著者
川勝 麻里 Mari KAWAKATSU
出版者
埼玉学園大学
雑誌
埼玉学園大学紀要. 人間学部篇 (ISSN:13470515)
巻号頁・発行日
no.14, pp.226-211, 2014-12

キャラクターによるリミテッド・アニメーションから、日常に生きる人間らしい成長アニメーションへ。影響を受け続けた手塚治虫から宮崎駿はどのように卒業していくのか。七〇年代の手塚治虫的な、パターン化されたキャラクターが動くリミテッド・アニメーションの遍歴物語から、八〇年代の、等身大の少女が日常生活の中でリアルに動く成長物語へと、宮崎駿が脱皮していく過程を追いかけた。
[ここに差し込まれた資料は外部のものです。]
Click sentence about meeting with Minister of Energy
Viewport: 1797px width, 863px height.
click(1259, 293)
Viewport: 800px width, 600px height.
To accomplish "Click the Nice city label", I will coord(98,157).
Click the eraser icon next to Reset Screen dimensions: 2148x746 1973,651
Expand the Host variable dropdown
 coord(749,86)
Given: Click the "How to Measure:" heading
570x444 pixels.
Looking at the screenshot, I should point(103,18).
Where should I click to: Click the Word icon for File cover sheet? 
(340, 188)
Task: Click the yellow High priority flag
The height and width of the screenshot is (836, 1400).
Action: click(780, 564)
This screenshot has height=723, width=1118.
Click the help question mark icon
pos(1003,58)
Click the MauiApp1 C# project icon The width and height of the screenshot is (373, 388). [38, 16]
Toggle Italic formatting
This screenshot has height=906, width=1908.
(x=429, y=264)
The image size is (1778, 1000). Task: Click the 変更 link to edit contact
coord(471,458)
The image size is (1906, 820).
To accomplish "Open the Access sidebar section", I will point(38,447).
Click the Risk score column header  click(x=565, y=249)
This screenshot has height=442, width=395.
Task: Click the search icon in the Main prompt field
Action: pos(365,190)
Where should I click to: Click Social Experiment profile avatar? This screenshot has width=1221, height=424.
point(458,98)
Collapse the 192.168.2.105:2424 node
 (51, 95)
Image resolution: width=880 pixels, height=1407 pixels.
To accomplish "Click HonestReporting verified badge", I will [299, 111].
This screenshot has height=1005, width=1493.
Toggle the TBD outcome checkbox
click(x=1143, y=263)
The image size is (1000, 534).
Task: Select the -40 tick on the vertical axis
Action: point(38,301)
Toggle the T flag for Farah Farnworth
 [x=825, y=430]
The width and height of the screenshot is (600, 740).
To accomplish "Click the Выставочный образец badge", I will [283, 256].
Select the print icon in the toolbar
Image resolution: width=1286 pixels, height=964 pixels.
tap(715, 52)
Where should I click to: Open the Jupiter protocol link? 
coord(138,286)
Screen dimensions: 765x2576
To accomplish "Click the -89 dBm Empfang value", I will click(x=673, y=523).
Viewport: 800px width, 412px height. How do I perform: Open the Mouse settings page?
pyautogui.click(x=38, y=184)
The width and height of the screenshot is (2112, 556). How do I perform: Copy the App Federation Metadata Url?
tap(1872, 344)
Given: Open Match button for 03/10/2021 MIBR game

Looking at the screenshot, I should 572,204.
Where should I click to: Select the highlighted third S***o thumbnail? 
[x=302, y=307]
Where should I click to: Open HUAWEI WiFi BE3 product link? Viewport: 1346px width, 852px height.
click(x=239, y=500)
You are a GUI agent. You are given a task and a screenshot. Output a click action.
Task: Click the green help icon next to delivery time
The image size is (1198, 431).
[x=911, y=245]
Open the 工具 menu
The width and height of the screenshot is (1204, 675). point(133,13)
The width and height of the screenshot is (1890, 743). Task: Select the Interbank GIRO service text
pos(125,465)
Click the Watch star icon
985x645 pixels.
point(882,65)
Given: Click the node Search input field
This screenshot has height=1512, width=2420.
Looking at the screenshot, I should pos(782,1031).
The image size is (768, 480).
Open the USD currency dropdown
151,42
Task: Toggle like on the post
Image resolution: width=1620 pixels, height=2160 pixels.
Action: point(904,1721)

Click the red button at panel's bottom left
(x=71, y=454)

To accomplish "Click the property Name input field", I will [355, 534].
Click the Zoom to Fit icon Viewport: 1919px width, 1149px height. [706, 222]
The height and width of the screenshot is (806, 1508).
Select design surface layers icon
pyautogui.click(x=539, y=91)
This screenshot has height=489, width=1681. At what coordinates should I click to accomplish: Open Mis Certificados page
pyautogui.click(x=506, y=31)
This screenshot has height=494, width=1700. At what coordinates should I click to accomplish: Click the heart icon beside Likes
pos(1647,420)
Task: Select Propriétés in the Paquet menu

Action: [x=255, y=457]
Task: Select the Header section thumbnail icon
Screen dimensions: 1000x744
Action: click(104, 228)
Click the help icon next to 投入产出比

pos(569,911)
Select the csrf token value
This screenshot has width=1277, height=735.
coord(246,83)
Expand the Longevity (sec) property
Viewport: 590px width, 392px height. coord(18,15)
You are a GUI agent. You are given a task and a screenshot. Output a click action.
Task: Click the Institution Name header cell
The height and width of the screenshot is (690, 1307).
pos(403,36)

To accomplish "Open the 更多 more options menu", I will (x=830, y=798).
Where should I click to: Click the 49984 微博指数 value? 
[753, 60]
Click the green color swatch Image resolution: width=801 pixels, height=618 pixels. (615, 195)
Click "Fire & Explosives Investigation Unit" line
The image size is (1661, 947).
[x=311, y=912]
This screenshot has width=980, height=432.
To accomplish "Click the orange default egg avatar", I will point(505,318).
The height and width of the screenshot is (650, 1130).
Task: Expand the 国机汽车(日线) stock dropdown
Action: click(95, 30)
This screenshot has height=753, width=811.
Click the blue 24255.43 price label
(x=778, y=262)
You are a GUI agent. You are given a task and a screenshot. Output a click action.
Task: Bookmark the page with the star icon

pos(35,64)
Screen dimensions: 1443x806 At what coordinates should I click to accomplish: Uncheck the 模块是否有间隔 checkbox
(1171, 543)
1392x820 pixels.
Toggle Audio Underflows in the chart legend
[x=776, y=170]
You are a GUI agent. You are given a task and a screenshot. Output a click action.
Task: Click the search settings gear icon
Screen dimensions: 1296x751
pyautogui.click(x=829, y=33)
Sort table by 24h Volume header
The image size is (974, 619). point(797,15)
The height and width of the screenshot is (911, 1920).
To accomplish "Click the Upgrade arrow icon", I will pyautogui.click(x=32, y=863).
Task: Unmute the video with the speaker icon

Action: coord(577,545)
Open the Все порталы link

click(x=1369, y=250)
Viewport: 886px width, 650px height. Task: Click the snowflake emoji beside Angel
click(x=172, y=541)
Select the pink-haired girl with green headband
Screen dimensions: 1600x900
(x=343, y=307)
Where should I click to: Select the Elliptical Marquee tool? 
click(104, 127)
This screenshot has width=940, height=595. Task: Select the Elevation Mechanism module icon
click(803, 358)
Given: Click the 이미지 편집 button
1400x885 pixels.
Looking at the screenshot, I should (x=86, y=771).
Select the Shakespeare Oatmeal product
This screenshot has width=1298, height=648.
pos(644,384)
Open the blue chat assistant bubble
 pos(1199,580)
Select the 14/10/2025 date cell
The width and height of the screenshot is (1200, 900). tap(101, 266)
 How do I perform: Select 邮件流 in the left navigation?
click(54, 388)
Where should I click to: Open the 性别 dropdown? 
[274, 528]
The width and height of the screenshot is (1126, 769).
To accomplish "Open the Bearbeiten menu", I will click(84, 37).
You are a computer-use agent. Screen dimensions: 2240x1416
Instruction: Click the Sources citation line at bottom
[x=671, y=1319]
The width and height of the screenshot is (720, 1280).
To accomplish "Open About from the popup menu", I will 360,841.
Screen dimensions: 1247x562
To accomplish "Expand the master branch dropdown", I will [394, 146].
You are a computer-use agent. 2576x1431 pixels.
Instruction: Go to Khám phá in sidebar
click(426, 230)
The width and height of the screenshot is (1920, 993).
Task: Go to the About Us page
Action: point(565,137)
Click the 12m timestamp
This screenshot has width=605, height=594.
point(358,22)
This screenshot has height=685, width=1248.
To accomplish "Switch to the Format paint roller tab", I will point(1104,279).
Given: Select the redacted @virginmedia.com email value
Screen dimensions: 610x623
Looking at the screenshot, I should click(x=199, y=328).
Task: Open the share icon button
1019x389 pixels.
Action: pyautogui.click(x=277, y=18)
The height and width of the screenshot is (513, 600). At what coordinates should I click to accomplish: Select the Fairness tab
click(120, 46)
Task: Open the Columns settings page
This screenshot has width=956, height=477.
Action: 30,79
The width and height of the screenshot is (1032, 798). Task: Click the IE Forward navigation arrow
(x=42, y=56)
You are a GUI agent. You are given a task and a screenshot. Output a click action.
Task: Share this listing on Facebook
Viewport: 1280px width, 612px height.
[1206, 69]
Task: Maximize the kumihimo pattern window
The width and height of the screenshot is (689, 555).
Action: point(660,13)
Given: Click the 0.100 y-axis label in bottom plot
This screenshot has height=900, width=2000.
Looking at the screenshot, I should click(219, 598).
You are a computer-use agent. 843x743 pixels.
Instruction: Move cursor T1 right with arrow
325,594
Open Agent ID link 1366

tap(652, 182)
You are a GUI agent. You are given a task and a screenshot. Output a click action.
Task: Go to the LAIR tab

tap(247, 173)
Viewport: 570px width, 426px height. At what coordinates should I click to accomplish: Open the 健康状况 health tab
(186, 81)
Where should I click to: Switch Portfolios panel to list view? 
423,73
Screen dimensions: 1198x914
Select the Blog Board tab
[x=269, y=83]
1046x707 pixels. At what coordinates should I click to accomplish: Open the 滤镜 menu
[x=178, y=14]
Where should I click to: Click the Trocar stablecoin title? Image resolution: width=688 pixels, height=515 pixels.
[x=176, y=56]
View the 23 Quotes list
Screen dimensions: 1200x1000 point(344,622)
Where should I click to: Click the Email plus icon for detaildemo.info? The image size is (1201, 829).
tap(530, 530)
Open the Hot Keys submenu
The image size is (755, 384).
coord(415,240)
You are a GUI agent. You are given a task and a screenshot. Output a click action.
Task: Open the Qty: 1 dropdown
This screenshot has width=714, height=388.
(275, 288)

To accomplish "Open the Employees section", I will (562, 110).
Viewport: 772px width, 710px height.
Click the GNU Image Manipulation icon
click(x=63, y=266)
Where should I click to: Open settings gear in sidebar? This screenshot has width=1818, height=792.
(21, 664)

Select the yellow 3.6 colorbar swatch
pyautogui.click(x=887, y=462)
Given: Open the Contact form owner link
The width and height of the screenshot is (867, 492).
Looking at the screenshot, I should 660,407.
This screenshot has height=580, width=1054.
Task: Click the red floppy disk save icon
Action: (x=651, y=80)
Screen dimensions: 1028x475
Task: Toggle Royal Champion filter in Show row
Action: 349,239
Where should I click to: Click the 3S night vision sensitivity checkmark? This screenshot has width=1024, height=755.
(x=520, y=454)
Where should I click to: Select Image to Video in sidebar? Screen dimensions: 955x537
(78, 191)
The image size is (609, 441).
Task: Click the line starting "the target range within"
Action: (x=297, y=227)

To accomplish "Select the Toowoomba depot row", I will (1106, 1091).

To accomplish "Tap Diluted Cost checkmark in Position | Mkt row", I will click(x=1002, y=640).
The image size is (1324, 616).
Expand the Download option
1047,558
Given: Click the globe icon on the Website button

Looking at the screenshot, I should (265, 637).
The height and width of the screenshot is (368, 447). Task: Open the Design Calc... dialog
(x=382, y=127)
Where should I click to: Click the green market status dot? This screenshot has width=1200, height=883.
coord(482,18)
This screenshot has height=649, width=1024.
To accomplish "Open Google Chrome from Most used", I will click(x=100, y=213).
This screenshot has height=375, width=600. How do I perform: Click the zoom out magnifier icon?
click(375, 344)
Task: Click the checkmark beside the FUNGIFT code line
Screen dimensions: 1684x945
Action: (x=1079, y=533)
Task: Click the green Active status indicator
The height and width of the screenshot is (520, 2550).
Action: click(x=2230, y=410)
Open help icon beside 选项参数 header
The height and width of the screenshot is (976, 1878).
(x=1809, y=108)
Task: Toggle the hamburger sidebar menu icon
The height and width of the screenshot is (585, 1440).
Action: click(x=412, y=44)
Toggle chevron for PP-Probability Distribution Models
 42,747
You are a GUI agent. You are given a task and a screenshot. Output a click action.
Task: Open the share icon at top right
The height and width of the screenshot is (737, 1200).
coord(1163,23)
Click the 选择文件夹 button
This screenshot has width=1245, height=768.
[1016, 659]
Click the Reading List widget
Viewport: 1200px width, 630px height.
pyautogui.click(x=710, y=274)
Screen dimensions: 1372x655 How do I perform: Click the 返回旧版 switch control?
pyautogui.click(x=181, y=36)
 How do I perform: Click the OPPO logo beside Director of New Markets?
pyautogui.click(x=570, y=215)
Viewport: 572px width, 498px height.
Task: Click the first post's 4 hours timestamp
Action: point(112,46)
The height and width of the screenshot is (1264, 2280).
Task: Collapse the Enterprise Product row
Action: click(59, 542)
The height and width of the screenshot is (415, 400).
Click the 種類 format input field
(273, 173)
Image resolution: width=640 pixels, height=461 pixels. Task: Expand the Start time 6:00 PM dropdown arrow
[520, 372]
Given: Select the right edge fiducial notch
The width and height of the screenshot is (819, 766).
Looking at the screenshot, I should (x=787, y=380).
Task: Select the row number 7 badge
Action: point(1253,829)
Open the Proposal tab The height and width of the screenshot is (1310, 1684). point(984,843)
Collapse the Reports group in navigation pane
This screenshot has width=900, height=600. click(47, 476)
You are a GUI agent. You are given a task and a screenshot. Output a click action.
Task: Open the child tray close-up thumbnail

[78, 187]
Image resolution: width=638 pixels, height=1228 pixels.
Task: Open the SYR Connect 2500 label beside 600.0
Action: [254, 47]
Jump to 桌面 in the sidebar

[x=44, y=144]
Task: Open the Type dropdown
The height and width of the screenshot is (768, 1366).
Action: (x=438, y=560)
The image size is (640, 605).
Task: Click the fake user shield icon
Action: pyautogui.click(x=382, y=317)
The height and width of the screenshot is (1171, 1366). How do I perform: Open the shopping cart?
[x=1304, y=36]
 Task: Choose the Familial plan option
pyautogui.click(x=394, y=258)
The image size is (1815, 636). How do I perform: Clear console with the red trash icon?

原作をどのように改変して成長物語が作られたかを分析。『ゲド戦記』の影響や、同時代の魔法少女アニメーションとの違いにも言及しながら、等身大の少女の〈成長〉を描いたところが、『魔女の宅急便』の面白さであると論じた。また、本作は『風の谷のナウシカ』に次ぐ〈魔法もの〉だが、ナウシカと比べて、職業によって生計を立てるという経済的部分がキキには付け加えられており、ナウシカになかった〈一人で生きるための〉手段として仕事する責任感が強められている。そうした「生きる力」は、宮崎がスタジオジブリの監督を通じて描き続けたテーマである。神格化されていない等身大の人間が悩む姿は、当時大流行した『魔法の天使 クリィミーマミ』の悩む姿も参考に作られていると考えられる。